Two stories, both of which I have told before:
1. Last fall, I had a kind of spiritual upset after seeing Amon Amarth and Ensiferum in concert at Jaxx in Northern Virginia. I realized that the Christianity I had been flirting with didn’t really punch all of the spiritual buttons that I felt needed to be pushed. There was (and is) something about mythology and my ancestry and heritage that boils in my blood–something that means more than a hobby-interest. Something there resonates as Truth and Meaning. Anyway, I was in this frame of mind, and thinking about Asatru again, and the Norse gods (even listening to Ravencast), and kind of wishing I could have an experience with the Norse gods. One day, on the way to school, I got on the Metro and there was this smallish white-bearded old man with a fedora and an eyepatch.
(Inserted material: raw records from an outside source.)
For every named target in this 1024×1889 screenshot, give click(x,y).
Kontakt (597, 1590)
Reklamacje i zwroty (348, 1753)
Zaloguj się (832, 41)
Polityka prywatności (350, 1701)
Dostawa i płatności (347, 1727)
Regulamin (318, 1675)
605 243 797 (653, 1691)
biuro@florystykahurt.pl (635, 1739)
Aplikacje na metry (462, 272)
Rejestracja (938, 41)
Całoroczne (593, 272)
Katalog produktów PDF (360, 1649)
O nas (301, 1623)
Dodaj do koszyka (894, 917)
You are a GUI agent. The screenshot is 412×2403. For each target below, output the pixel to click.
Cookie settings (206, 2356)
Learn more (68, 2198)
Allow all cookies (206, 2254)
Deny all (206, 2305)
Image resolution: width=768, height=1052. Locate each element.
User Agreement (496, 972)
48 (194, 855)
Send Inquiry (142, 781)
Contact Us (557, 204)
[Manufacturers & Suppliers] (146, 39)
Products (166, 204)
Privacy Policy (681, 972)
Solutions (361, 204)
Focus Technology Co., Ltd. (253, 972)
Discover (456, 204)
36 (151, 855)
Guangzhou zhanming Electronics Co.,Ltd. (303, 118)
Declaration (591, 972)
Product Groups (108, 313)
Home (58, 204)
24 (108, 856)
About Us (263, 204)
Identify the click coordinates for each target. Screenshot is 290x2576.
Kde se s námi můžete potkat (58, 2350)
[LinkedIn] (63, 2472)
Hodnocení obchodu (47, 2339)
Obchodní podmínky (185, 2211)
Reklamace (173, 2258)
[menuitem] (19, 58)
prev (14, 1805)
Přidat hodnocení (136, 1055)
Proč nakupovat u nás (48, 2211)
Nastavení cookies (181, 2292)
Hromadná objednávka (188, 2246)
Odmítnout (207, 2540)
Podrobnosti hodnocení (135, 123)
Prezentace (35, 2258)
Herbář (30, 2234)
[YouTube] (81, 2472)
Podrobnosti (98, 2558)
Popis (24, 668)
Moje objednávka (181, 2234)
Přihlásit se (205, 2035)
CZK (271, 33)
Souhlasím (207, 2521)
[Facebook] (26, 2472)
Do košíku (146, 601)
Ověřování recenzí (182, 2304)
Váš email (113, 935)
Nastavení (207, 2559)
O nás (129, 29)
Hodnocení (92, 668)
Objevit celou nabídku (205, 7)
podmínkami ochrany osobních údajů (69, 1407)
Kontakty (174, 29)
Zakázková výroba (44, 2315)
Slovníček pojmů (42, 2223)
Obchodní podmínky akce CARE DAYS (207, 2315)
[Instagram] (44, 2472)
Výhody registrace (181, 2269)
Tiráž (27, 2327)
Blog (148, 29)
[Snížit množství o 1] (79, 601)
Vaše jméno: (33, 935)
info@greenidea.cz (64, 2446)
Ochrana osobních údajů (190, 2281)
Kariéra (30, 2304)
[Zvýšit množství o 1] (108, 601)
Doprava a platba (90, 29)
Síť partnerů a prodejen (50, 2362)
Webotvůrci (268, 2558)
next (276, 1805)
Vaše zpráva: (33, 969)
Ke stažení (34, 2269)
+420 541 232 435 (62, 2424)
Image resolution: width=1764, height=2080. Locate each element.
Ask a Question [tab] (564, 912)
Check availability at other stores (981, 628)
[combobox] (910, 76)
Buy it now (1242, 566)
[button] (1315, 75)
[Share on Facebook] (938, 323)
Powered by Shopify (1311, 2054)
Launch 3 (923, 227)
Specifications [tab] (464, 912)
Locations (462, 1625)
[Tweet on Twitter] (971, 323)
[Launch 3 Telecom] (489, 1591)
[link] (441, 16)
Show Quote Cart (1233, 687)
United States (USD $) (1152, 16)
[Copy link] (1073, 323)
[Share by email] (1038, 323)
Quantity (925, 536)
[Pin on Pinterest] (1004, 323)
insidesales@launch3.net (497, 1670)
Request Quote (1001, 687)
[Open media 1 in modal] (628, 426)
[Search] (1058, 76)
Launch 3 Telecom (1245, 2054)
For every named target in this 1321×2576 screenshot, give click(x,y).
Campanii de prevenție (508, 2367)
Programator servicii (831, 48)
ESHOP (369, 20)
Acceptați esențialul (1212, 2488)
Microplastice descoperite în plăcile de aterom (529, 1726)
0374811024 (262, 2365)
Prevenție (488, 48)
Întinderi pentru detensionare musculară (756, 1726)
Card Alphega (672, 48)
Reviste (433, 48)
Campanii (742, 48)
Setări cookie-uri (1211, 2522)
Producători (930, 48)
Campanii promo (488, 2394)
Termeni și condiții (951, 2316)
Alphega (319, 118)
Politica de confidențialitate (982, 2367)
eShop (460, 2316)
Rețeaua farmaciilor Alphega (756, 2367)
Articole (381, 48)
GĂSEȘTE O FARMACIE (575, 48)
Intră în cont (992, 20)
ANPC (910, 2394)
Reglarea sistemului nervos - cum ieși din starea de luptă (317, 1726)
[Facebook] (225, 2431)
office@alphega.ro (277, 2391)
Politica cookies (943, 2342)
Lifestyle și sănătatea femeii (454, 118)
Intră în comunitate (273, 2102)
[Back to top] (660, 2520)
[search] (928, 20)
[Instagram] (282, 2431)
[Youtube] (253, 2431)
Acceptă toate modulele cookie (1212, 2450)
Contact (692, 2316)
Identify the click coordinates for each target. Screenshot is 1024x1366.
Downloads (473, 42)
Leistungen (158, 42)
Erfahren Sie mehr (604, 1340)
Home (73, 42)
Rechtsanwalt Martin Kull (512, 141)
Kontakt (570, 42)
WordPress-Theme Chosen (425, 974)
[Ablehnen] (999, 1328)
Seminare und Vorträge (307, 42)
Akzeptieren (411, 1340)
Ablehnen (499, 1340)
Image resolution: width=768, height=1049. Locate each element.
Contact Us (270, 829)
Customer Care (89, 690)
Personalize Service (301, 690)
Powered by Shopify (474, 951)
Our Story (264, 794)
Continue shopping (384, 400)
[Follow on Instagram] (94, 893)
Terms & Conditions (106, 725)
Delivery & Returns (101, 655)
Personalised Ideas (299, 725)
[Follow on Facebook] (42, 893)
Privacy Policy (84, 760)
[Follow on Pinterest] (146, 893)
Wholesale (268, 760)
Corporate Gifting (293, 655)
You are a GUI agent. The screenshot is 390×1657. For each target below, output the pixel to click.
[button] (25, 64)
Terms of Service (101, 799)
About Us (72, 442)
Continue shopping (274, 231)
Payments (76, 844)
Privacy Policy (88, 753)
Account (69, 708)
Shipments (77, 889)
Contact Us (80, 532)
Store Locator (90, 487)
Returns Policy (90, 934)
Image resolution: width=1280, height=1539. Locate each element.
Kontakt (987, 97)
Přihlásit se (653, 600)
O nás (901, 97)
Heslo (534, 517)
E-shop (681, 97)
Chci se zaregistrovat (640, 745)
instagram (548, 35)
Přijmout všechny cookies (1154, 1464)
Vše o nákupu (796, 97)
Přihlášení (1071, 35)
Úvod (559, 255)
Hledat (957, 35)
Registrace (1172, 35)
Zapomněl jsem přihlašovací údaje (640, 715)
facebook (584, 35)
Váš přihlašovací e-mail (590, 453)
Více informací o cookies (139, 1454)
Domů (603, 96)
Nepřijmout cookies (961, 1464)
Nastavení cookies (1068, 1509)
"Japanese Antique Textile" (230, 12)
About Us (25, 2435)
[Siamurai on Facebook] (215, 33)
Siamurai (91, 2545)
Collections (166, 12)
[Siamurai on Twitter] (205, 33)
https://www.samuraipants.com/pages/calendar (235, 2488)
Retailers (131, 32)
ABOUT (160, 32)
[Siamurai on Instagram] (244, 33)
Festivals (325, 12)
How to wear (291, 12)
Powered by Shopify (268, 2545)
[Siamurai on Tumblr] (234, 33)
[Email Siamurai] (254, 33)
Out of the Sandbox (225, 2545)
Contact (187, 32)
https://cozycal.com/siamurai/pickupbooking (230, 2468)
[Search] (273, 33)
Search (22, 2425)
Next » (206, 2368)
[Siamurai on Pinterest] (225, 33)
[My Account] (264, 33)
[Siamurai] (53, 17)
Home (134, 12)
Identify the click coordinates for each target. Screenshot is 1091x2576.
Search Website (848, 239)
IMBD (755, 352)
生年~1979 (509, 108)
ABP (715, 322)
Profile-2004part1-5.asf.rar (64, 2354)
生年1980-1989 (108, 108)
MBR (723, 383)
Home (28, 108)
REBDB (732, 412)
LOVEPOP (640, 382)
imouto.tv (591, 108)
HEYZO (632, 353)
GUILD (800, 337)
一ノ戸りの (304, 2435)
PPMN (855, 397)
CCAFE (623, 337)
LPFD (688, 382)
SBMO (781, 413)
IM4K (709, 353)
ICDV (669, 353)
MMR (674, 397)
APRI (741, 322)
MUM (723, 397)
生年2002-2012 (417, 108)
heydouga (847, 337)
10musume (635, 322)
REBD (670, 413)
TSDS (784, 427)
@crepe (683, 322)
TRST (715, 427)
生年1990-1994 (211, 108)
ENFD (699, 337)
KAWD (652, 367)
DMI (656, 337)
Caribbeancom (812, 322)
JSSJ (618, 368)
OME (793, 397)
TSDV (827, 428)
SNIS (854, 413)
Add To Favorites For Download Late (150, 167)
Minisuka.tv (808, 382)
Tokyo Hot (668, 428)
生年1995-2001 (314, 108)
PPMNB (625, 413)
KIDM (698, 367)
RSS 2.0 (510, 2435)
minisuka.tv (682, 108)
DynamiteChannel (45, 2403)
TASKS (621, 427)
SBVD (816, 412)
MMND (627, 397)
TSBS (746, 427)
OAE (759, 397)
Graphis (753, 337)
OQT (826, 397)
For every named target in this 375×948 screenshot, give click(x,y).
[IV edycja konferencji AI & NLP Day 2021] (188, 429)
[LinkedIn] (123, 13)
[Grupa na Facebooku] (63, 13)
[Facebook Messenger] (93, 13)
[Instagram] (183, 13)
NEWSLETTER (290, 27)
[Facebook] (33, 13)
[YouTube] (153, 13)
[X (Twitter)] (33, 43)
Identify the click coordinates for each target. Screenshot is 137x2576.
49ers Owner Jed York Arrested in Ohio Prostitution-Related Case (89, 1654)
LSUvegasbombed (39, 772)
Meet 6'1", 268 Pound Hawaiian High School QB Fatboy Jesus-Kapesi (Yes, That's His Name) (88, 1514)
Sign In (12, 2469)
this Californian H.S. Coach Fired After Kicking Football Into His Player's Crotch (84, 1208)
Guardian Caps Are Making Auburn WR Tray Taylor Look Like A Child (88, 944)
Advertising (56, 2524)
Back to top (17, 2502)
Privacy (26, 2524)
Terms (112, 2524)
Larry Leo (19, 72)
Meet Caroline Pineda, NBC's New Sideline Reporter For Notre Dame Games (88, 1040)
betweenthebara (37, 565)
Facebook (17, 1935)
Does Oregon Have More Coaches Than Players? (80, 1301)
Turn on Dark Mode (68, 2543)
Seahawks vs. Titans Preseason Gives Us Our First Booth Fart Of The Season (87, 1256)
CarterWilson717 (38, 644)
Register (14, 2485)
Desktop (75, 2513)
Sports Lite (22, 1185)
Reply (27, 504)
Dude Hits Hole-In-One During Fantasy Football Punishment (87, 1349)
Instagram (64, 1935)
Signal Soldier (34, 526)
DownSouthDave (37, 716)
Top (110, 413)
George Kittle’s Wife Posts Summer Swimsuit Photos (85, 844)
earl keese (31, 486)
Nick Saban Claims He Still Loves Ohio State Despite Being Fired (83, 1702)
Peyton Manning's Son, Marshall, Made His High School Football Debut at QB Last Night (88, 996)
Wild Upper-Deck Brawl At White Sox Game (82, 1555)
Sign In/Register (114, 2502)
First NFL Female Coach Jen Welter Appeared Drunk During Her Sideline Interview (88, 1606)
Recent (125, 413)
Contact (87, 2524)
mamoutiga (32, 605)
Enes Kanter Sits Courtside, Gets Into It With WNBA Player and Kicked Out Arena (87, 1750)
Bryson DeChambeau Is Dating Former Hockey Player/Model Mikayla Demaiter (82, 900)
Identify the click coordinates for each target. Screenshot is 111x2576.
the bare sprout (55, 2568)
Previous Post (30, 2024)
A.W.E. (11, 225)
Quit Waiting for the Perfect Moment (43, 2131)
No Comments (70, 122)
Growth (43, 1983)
I am sorry to report that was too chicken to approach him and ask him if he was the All-Father. I thought it was just silly at the time: “haha, a guy that looks just like Odin, but the more I think about it, the more I wonder if that wasn’t a brush with something bigger. Right there, on the red line on the DC Metro.
2. Last November, when I first started thinking seriously about Hellenic polytheism, I was reading about Dionysus in Edith Hamilton’s Mythology and listening to the Battlestar Galactica soundtrack, when I had this intense spiritual epiphany. All of a sudden, it all seemed so real. Dionysus was suddenly incredibly vivid, and incredibly significant. The total effect was a bit overwhelming and incredibly powerful. I had this sensation of Dionysus’s massive divine presence, something holy but out of control, like a spiritual hurricane.
So in other words, I have arguably had two different encounters with gods on the red line. I wonder if there is something special about the Metro. It is, after all, a place between worlds: the subway is its own little environment that moves between other environments–different neighborhoods, even different states in the DC area. It is a liminal place, a world between worlds, a halfway world that exists in different worlds while also maintaining its own existence. It is more than a vehicle, because it is like a room that you can move around in, like a place as much as it is a thing. I wonder if the liminal nature of the Metro makes it into a place where gods can more easily come through and enter the world of humans? Or perhaps it is that the Metro puts my mind into a liminal state, which makes it more receptive to the gods and their emissaries. I wonder if it’s just me, or if other people have had significant divine or spiritual encounters on trains or subways?